I don’t remember speaking to my family about the surgery again until about 20 years later when I confronted my aunt about it and asked her for details. This was after four years of not having contact with any of my family, due to my queer and trans* status. They weren’t safe people; we’ll leave it at that for now. I met up with my aunt in a McDonald’s with my partner at the time and asked her about what had happened. She said that I was “peeing out of the bottom of my genitals” and that it needed to be fixed. I asked her what was wrong with that. It’s not hard to sit and pee after all, half of the population or more do it every day.
A year later I heard from my mother for the first time in five years over Facebook. She said something impersonal and superficial, and I used it as an opportunity to bring up the surgery. I told her what I’d learned about being intersex. I sent her information about intersex people and trans* people and asked her to read it. She replied by saying she only intended to say hello, indicating she had no intention or interest in reading or learning about these things.

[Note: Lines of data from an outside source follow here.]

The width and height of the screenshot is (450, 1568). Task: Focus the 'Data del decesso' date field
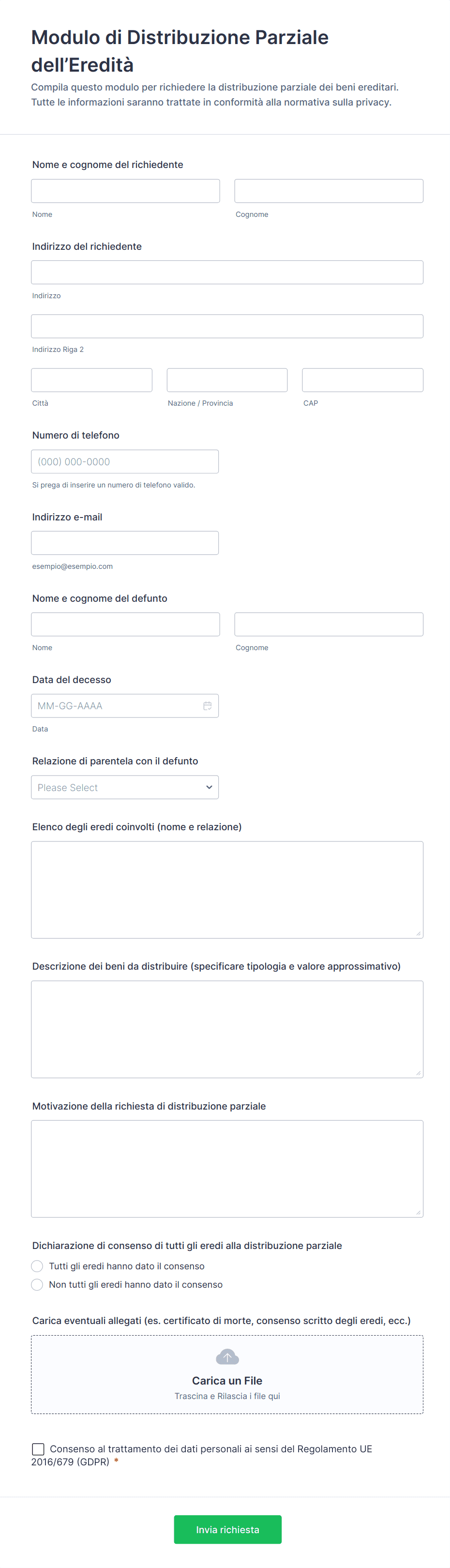click(x=116, y=705)
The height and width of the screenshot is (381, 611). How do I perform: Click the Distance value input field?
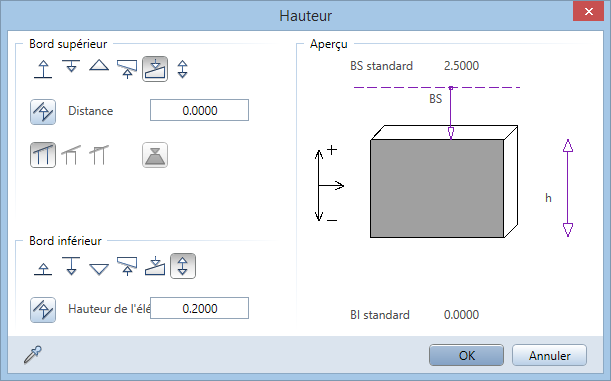pos(200,110)

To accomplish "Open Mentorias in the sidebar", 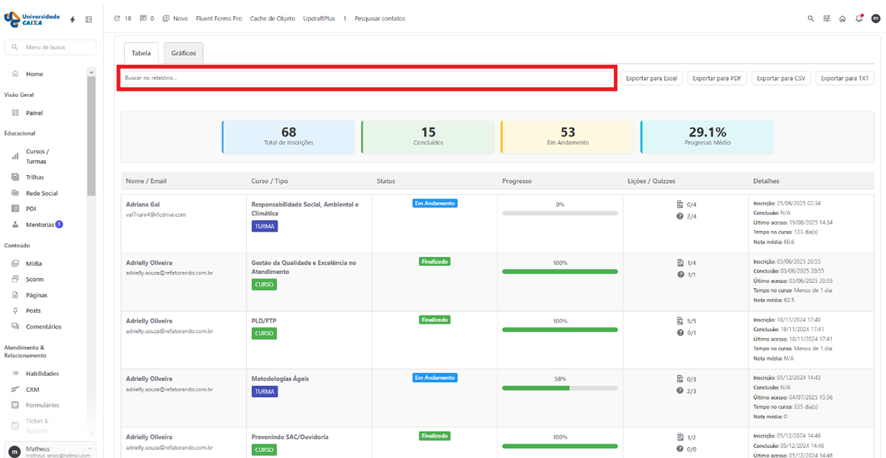I will pos(40,224).
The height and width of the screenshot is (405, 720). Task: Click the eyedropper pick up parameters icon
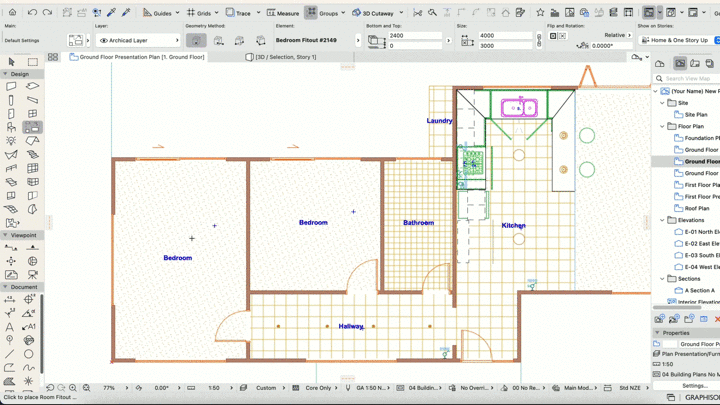click(112, 13)
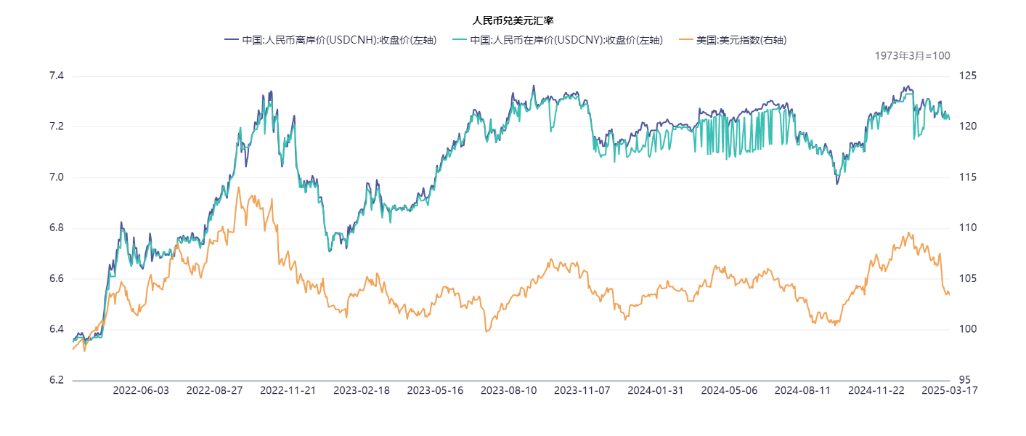Select the 2022-06-03 date axis label
Image resolution: width=1026 pixels, height=436 pixels.
pos(141,390)
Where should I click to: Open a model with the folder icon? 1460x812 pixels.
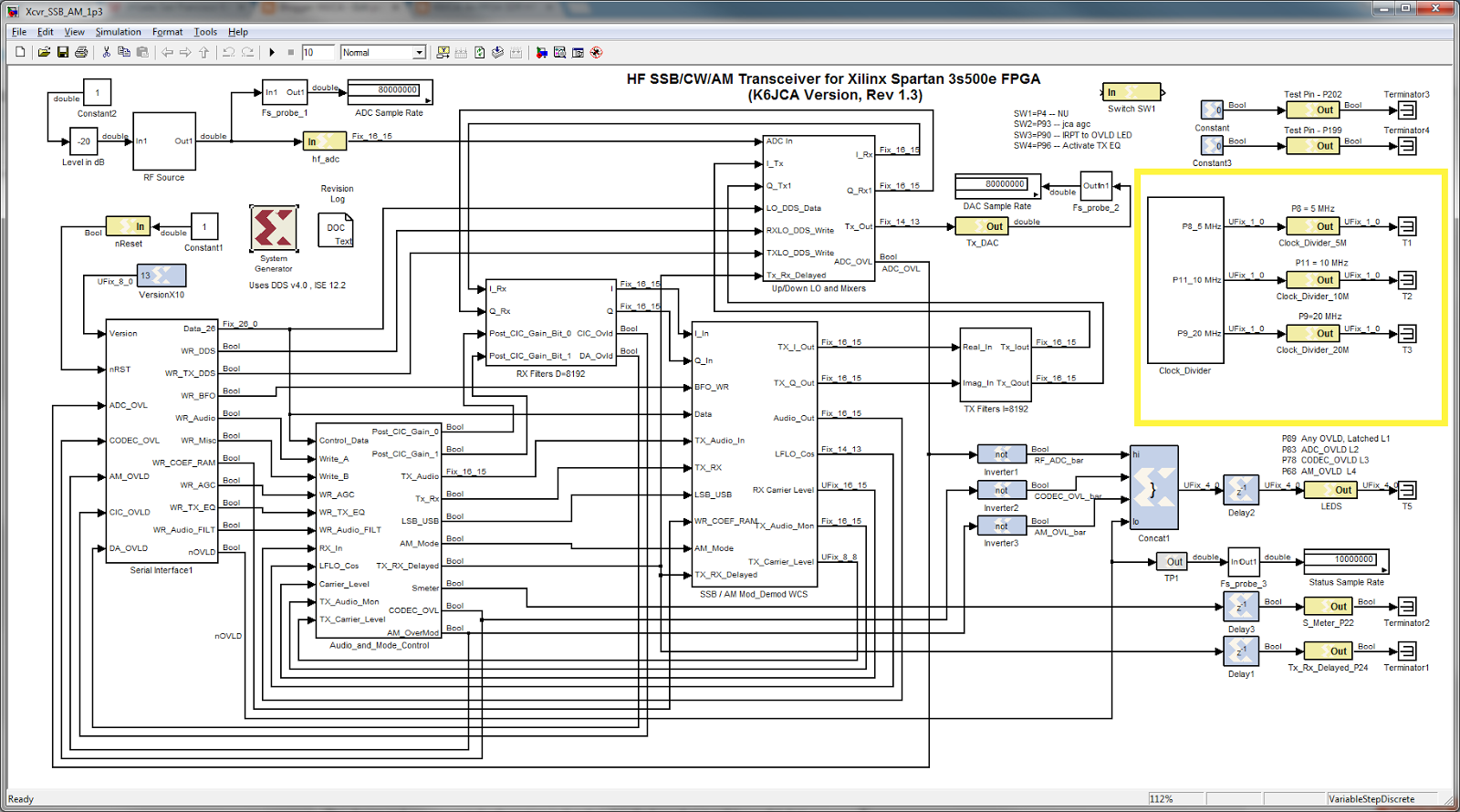pos(44,52)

It was disappointing, but I was used to it. I can’t pretend I haven’t hurt over it, but I’ve tried to convince myself that biological relation doesn’t mean someone cares about you or that they have some kind of inalienable bond with you across space and time. My grandmother told me I would never have anyone feel proud of me or appreciate me again after I moved away and reduced my interactions with my biological “family” to e-mails and nothing more. They all stopped speaking to me soon after, mostly in response to me criticizing their homophobia, racism and various other hateful beliefs.

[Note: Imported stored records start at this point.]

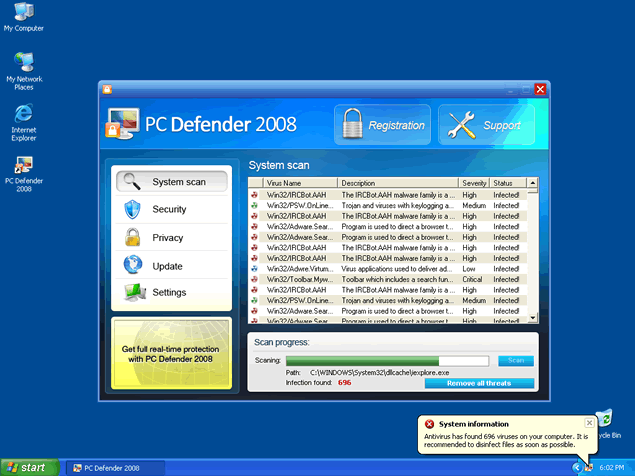This screenshot has width=635, height=476.
Task: Open the My Computer desktop icon
Action: (x=23, y=17)
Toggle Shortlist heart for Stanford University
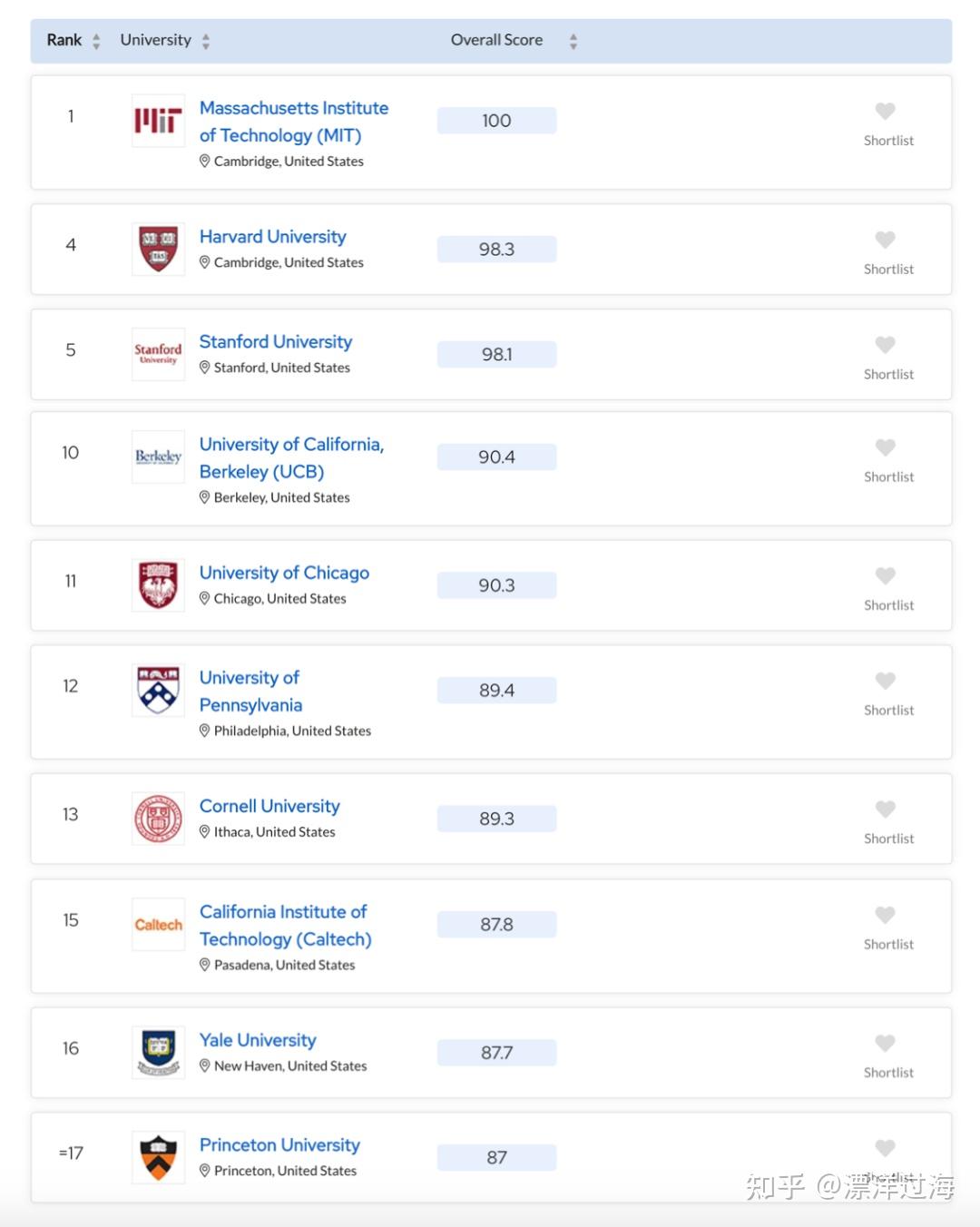The width and height of the screenshot is (980, 1227). [886, 345]
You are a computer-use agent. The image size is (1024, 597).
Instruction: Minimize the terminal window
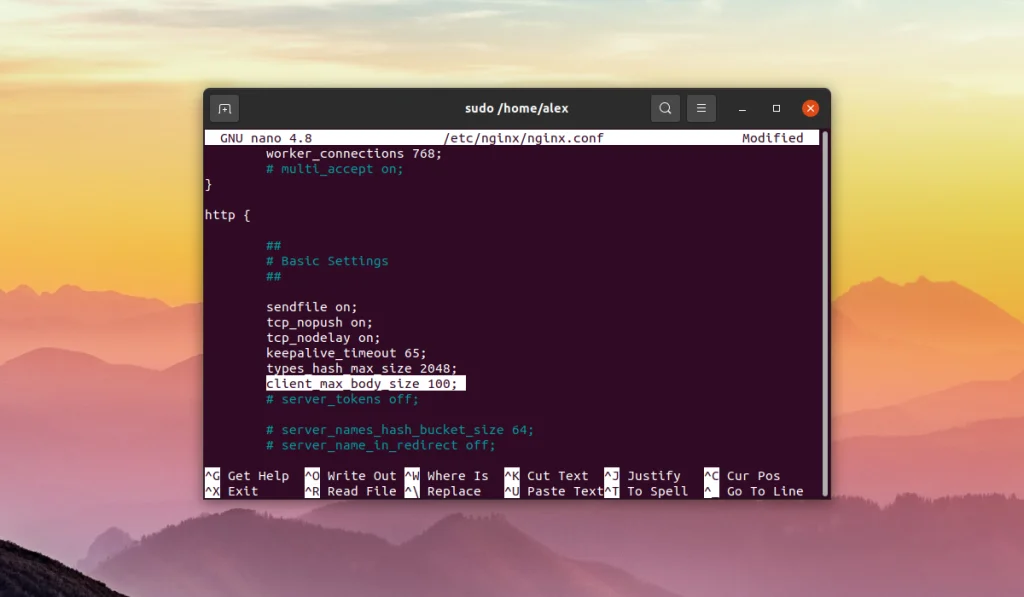pyautogui.click(x=742, y=108)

I didn’t officially come out to them until much later due to the fear their reaction stirred up in me and to the abuse they’d already inflicted on me throughout my childhood. When I did come out, it was only to certain people: my sibling, and two aunts, people who had minimal or no authority over me as a child. Word got around and from what my brother tells me, they reacted as though I’d murdered someone and would soon be falling into the deepest pits of hell for my ‘sins.’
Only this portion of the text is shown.